**Instructions to follow:** Please write the following entries out once more, exactly.

[Stored data]
▬▬▬
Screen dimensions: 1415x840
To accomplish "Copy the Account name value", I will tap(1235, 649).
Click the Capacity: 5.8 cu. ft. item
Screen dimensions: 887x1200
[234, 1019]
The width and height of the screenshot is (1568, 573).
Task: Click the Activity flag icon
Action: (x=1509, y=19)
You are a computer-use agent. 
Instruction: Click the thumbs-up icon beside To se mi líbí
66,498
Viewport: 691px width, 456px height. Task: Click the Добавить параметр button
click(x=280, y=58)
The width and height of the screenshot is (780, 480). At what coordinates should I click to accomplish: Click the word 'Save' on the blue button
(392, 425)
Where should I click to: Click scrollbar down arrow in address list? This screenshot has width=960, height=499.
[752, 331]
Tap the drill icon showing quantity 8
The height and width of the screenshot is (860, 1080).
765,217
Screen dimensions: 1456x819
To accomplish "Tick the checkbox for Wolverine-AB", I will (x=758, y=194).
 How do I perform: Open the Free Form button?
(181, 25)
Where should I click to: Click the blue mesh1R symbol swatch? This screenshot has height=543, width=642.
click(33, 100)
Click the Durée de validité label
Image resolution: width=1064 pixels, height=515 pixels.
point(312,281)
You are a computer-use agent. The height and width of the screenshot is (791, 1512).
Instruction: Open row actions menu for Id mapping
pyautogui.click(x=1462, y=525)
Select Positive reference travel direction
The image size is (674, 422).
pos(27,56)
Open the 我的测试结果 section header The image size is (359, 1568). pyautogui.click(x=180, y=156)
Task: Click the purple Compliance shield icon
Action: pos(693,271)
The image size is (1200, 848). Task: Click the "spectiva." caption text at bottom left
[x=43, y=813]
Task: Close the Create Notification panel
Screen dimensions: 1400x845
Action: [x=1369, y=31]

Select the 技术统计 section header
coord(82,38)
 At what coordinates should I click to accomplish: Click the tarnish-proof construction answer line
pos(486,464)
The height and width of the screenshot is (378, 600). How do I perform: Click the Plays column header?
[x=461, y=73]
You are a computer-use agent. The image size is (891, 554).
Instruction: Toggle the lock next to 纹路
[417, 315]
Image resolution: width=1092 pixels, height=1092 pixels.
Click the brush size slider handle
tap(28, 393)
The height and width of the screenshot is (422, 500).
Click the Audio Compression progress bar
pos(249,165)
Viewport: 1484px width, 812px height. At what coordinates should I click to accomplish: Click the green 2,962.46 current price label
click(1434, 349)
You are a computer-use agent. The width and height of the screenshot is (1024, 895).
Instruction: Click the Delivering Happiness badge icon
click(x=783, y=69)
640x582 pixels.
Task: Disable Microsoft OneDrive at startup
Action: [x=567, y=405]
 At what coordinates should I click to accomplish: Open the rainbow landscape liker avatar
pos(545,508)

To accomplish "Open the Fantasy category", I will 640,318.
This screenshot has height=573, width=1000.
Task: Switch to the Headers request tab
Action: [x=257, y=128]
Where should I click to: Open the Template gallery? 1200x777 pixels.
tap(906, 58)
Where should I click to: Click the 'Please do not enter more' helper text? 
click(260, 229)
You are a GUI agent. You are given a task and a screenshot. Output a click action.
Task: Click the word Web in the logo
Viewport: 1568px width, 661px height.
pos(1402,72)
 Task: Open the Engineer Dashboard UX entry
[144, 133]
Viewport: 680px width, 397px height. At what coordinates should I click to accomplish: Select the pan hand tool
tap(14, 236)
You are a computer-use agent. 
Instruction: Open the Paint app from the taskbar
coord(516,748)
▬▬▬
**Task answer:**
Screen dimensions: 1415x840
To accomplish "Copy the Account name value", I will tap(1235, 649).
Click the Capacity: 5.8 cu. ft. item
Screen dimensions: 887x1200
[234, 1019]
The width and height of the screenshot is (1568, 573).
Task: Click the Activity flag icon
Action: (x=1509, y=19)
You are a computer-use agent. 
Instruction: Click the thumbs-up icon beside To se mi líbí
66,498
Viewport: 691px width, 456px height. Task: Click the Добавить параметр button
click(x=280, y=58)
The width and height of the screenshot is (780, 480). At what coordinates should I click to accomplish: Click the word 'Save' on the blue button
(392, 425)
Where should I click to: Click scrollbar down arrow in address list? This screenshot has width=960, height=499.
[752, 331]
Tap the drill icon showing quantity 8
The height and width of the screenshot is (860, 1080).
765,217
Screen dimensions: 1456x819
To accomplish "Tick the checkbox for Wolverine-AB", I will (x=758, y=194).
 How do I perform: Open the Free Form button?
(181, 25)
Where should I click to: Click the blue mesh1R symbol swatch? This screenshot has height=543, width=642.
click(33, 100)
Click the Durée de validité label
Image resolution: width=1064 pixels, height=515 pixels.
point(312,281)
You are a computer-use agent. The height and width of the screenshot is (791, 1512).
Instruction: Open row actions menu for Id mapping
pyautogui.click(x=1462, y=525)
Select Positive reference travel direction
The image size is (674, 422).
pos(27,56)
Open the 我的测试结果 section header The image size is (359, 1568). pyautogui.click(x=180, y=156)
Task: Click the purple Compliance shield icon
Action: pos(693,271)
The image size is (1200, 848). Task: Click the "spectiva." caption text at bottom left
[x=43, y=813]
Task: Close the Create Notification panel
Screen dimensions: 1400x845
Action: [x=1369, y=31]

Select the 技术统计 section header
coord(82,38)
 At what coordinates should I click to accomplish: Click the tarnish-proof construction answer line
pos(486,464)
The height and width of the screenshot is (378, 600). How do I perform: Click the Plays column header?
[x=461, y=73]
You are a computer-use agent. The image size is (891, 554).
Instruction: Toggle the lock next to 纹路
[417, 315]
Image resolution: width=1092 pixels, height=1092 pixels.
Click the brush size slider handle
tap(28, 393)
The height and width of the screenshot is (422, 500).
Click the Audio Compression progress bar
pos(249,165)
Viewport: 1484px width, 812px height. At what coordinates should I click to accomplish: Click the green 2,962.46 current price label
click(1434, 349)
You are a computer-use agent. The width and height of the screenshot is (1024, 895).
Instruction: Click the Delivering Happiness badge icon
click(x=783, y=69)
640x582 pixels.
Task: Disable Microsoft OneDrive at startup
Action: [x=567, y=405]
 At what coordinates should I click to accomplish: Open the rainbow landscape liker avatar
pos(545,508)

To accomplish "Open the Fantasy category", I will 640,318.
This screenshot has height=573, width=1000.
Task: Switch to the Headers request tab
Action: [x=257, y=128]
Where should I click to: Open the Template gallery? 1200x777 pixels.
tap(906, 58)
Where should I click to: Click the 'Please do not enter more' helper text? 
click(260, 229)
You are a GUI agent. You are given a task and a screenshot. Output a click action.
Task: Click the word Web in the logo
Viewport: 1568px width, 661px height.
pos(1402,72)
 Task: Open the Engineer Dashboard UX entry
[144, 133]
Viewport: 680px width, 397px height. At what coordinates should I click to accomplish: Select the pan hand tool
tap(14, 236)
You are a computer-use agent. 
Instruction: Open the Paint app from the taskbar
coord(516,748)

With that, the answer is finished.